GOAL:
Find every row below that contains the string "sidebar" and copy each of those rows in full. Case counts.

EXTRACTED MATERIAL:
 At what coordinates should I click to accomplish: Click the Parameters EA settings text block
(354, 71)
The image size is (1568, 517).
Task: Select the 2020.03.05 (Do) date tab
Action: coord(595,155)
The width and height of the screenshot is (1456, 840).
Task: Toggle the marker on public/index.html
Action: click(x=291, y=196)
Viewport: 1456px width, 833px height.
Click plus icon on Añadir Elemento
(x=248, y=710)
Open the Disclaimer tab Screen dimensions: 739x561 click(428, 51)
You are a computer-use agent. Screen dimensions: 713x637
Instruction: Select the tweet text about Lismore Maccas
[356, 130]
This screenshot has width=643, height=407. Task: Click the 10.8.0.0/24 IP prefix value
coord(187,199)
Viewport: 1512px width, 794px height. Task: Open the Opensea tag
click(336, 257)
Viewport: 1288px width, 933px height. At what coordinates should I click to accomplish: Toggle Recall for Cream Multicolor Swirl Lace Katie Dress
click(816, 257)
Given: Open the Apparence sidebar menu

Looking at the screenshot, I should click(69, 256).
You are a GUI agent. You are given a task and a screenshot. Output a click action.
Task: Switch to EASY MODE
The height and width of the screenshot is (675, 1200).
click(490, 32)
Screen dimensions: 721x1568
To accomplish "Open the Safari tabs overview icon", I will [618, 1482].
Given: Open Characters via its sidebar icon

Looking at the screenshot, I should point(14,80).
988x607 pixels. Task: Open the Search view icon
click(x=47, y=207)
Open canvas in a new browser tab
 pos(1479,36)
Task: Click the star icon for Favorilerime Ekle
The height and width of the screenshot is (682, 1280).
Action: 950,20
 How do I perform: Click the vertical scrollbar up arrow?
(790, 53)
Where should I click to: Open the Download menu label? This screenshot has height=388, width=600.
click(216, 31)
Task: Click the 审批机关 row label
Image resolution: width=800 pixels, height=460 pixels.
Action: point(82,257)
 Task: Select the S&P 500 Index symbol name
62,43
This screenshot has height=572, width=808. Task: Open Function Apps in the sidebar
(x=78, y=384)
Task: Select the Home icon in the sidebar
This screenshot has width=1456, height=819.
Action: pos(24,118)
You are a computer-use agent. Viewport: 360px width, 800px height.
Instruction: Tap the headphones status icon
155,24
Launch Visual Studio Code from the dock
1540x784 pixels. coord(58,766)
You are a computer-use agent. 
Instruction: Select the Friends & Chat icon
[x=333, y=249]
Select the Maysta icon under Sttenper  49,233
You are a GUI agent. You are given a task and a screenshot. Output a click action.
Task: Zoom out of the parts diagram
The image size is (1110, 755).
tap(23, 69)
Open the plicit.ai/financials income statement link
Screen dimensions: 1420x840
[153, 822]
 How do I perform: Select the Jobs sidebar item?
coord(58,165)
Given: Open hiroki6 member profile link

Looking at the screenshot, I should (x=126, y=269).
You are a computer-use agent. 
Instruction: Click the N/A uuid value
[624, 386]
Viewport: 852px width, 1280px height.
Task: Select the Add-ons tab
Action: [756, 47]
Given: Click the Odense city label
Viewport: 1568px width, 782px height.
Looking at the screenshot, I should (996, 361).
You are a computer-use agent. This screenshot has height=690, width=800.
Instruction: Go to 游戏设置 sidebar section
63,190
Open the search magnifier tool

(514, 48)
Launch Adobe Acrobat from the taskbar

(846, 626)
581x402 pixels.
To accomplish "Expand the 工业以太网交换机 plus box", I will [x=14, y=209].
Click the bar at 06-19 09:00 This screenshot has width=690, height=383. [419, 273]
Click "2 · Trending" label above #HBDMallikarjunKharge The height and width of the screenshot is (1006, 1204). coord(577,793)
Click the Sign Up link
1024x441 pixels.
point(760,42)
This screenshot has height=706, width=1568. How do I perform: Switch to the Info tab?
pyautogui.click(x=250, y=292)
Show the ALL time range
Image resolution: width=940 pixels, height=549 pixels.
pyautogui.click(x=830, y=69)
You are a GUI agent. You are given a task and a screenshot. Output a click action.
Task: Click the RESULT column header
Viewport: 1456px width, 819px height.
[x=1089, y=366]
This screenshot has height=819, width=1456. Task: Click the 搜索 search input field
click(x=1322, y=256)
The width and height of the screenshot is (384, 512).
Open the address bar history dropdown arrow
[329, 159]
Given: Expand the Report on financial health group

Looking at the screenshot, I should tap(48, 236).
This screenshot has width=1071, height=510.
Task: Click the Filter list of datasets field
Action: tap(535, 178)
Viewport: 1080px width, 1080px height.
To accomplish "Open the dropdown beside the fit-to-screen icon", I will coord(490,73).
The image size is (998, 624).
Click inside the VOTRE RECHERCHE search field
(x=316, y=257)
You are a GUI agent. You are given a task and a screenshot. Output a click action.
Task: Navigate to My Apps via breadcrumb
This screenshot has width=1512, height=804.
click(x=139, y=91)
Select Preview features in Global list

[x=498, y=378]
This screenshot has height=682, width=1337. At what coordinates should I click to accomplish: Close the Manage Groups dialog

ANSWER TO THIS TASK:
Given: Open the Apparence sidebar menu
Given: Open Characters via its sidebar icon
This screenshot has height=572, width=808. Task: Open Function Apps in the sidebar
Task: Select the Home icon in the sidebar
 How do I perform: Select the Jobs sidebar item?
Instruction: Go to 游戏设置 sidebar section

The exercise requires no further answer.